Exercise requirements: From the archery forum thread, write out word for word the part that begins with "Go with the" and ends with "hour at a time.".

··· Document text

I shoot 34lb limbs, and I can shoot them at 32# on my fingers, and I cannot shoot my brother's 50# compound, however, a 40# compound was no problem for me, and dare I say, easier to draw than my recurve.


----------



## SamuraiWannaBe (Feb 28, 2009)

Great information in this thread! I'm looking to pick up Oly. Recurve soon too so I have been doing plenty of research here and other places too. Viper's comment on progressively increasing equipment was exactly what I was thinking, nice to have it confirmed on here. I'm looking Hoyt Horizon for the riser. One question I did not see answered here yet was limb length. Short, medium or long? I am 6'1" with a compound 29" draw length, 70 pound weight. My guess is med. or long (more likely). I'll probably start out with ZR330 limbs as the excel's only coming in short and med. (just noticed the formula excel come in all lengths and are $10 more than 330's...) and chose a weight around 30-40 pounds based off this threads information. I do have a good amount of traditional experience but have only been shooting compounds since 2007 or 2008. Thanks in advance!


----------



## HikerDave (Jan 1, 2011)

SamuraiWannaBe said:


> Great information in this thread! I'm looking to pick up Oly. Recurve soon too so I have been doing plenty of research here and other places too. Viper's comment on progressively increasing equipment was exactly what I was thinking, nice to have it confirmed on here. I'm looking Hoyt Horizon for the riser. One question I did not see answered here yet was limb length. Short, medium or long? I am 6'1" with a compound 29" draw length, 70 pound weight. My guess is med. or long (more likely). I'll probably start out with ZR330 limbs as the excel's only coming in short and med. (just noticed the formula excel come in all lengths and are $10 more than 330's...) and chose a weight around 30-40 pounds based off this threads information. I do have a good amount of traditional experience but have only been shooting compounds since 2007 or 2008. Thanks in advance!


Go with the long. I'm your height and I really like my 70 inch bow. If you really like shooting your bow, go with lighter limbs at first. Then you can shoot for two or three hours instead of just one hour at a time.


----------



## SamuraiWannaBe (Feb 28, 2009)

Thanks for the advice! Much Appreciated.


----------



## m013690 (Sep 3, 2011)

SamuraiWannaBe said:


> (just noticed the formula excel come in all lengths and are $10 more than 330's...)

······
··· Extracted material

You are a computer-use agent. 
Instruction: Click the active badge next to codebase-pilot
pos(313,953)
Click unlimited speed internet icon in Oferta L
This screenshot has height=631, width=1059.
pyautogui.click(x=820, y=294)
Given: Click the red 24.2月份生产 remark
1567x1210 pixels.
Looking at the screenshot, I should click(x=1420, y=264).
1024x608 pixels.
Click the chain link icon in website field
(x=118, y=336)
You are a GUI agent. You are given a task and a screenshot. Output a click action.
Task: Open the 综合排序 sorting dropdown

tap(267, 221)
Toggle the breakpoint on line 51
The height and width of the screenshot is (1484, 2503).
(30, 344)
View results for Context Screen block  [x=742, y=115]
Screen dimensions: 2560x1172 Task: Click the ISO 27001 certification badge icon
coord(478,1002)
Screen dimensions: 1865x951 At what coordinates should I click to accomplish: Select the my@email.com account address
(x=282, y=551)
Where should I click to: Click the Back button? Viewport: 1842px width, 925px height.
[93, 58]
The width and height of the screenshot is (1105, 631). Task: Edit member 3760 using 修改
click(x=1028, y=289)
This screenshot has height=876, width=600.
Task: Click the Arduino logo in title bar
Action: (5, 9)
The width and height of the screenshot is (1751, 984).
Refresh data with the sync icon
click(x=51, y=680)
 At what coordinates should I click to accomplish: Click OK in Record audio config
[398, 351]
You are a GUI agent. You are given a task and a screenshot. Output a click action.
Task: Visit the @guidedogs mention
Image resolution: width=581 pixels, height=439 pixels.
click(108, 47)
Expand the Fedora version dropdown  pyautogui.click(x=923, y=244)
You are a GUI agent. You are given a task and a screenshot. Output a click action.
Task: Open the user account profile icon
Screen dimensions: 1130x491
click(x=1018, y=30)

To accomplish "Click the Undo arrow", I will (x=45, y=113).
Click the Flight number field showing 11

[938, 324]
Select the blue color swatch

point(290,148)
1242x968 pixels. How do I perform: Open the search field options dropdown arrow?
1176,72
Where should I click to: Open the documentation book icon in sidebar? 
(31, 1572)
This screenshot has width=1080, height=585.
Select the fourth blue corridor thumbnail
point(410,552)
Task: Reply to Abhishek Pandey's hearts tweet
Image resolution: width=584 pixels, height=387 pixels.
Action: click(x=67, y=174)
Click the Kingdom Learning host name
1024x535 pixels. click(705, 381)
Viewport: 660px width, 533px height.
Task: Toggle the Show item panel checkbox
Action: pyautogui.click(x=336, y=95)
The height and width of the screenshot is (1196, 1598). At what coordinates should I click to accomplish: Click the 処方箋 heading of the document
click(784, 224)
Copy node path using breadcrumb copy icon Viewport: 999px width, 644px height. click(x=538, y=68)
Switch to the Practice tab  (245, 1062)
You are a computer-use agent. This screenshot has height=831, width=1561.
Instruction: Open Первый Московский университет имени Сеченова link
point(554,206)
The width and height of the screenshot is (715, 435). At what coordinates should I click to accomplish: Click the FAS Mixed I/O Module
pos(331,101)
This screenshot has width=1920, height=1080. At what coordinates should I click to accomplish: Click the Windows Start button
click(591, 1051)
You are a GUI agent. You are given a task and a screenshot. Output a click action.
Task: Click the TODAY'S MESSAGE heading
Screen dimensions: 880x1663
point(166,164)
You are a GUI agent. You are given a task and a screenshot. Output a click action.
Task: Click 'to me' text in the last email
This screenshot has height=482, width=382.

······

Answer to this task:
Go with the long. I'm your height and I really like my 70 inch bow. If you really like shooting your bow, go with lighter limbs at first. Then you can shoot for two or three hours instead of just one hour at a time.